In case of asynchronous signals, if the signal is affecting all the threads, then it is to be delivered to every thread. If it is affecting certain thread, then the signal is to be delivered to that certain thread.
Windows doesn't explicitly provides for signal handling but emulate it through Asynchronous procedure calls(APC) . APC is delivered to particular thread rather than the process.
The thread which is to be cancelled is known as target thread.
There are 2 strategies for thread cancellation:-
- Asynchronous cancellation- One thread immediately terminates the target thread resulting in abrupt termination.
- Deferred cancellation - Target thread periodically checks whether it should terminate or not, thus terminating in orderly fashion.
pthread_cancel(tid) only requests to cancel a thread. Original cancellation depends on how target thread is set up to handle request i.e. deferred or asynchronous.
Threads belonging to a process share the data of the process. However, in some circumstances, each thread might need its own copy of certain data. We will call such data thread-local storage(TLS). Most thread libraries—including Windows and Pthreads—provide some form of support for thread-local storage. Java provides support as well.
For a user level thread to be executed, it has to communicate with kernel level thread. The scheme for this communication is known as scheduler activation.
- Kernel provides the application with a set of virtual processors known as light weight process(LWP)
- App can schedule user threads on LWP.
- Kernel must inform application about the events, called as upcall.
- Upcalls are handled by the thread library with an upcall handler, and upcall handlers must run on a virtual processor.
- In the case of upcall(let's say block), the kernel makes an upcall to the application informing it that a thread is about to block and identifying the specific thread.
- The kernel then allocates a new virtual processor to the application.
- The application runs an upcall handler on this new virtual processor, which saves the state of the blocking thread and relinquishes the virtual processor on which the blocking thread is running.
- The upcall handler then schedules another thread that is eligible to run on the new virtual processor.
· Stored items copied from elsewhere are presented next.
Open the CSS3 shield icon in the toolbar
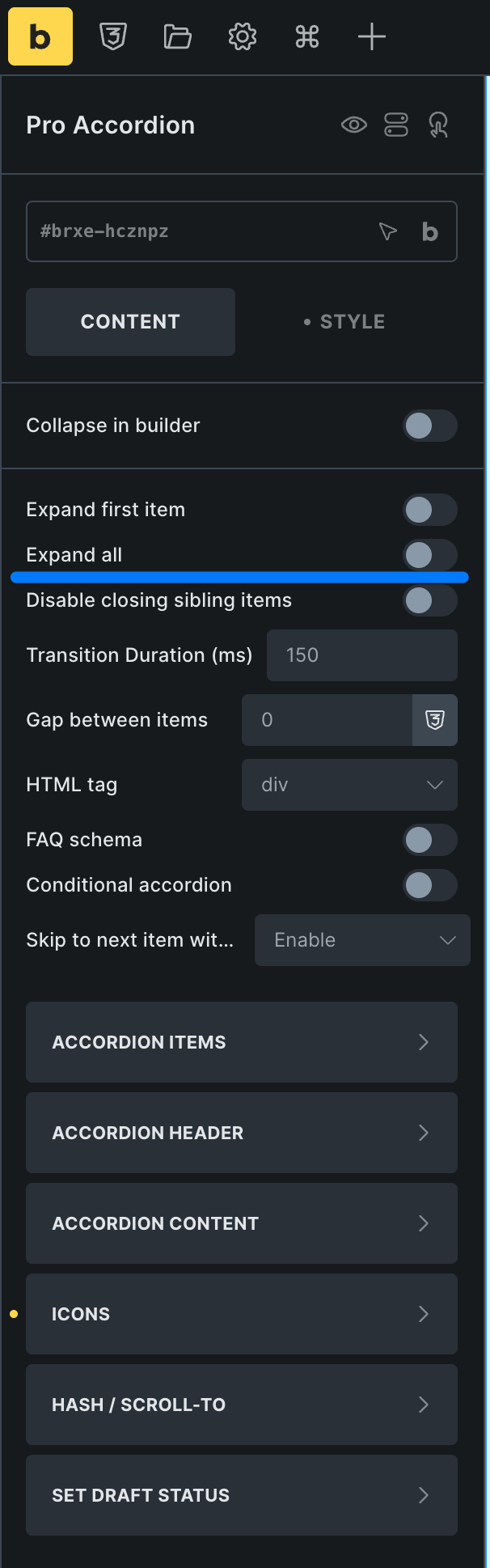490x1568 pixels. [x=113, y=36]
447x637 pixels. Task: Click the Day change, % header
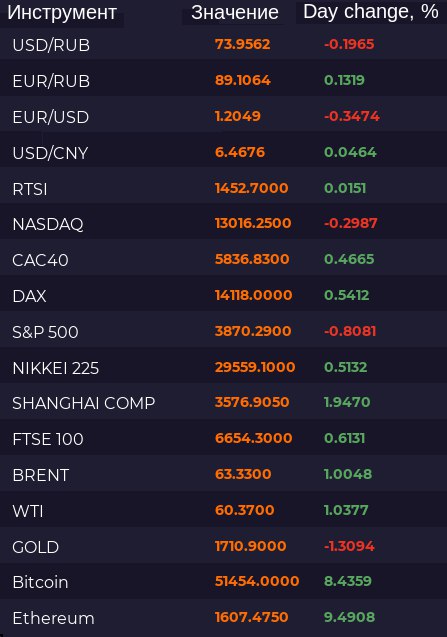371,12
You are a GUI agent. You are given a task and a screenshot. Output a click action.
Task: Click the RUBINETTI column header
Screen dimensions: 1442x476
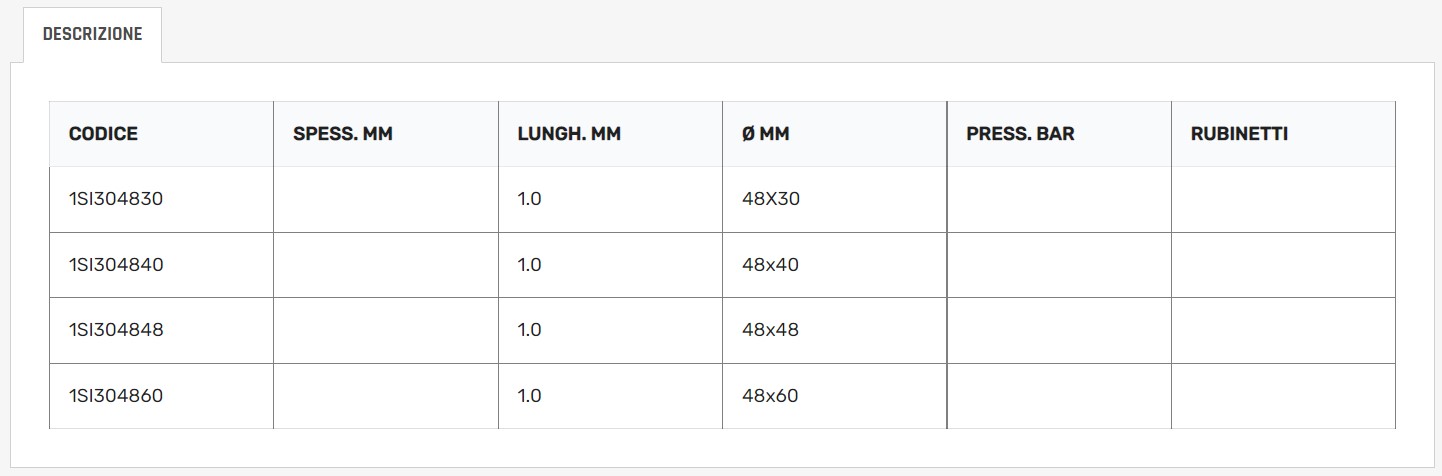(x=1239, y=134)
- When the event that the blocking thread was waiting for occurs, the kernel makes another upcall to the thread library informing it that the previously blocked thread is now eligible to run.
- The upcall handler for this event also requires a virtual processor, and the kernel may allocate a new virtual processor.
- After marking the unblocked thread as eligible to run, the application schedules an eligible thread to run on an available virtual processor.
That's it for the basics of threading. Hope you had a good read.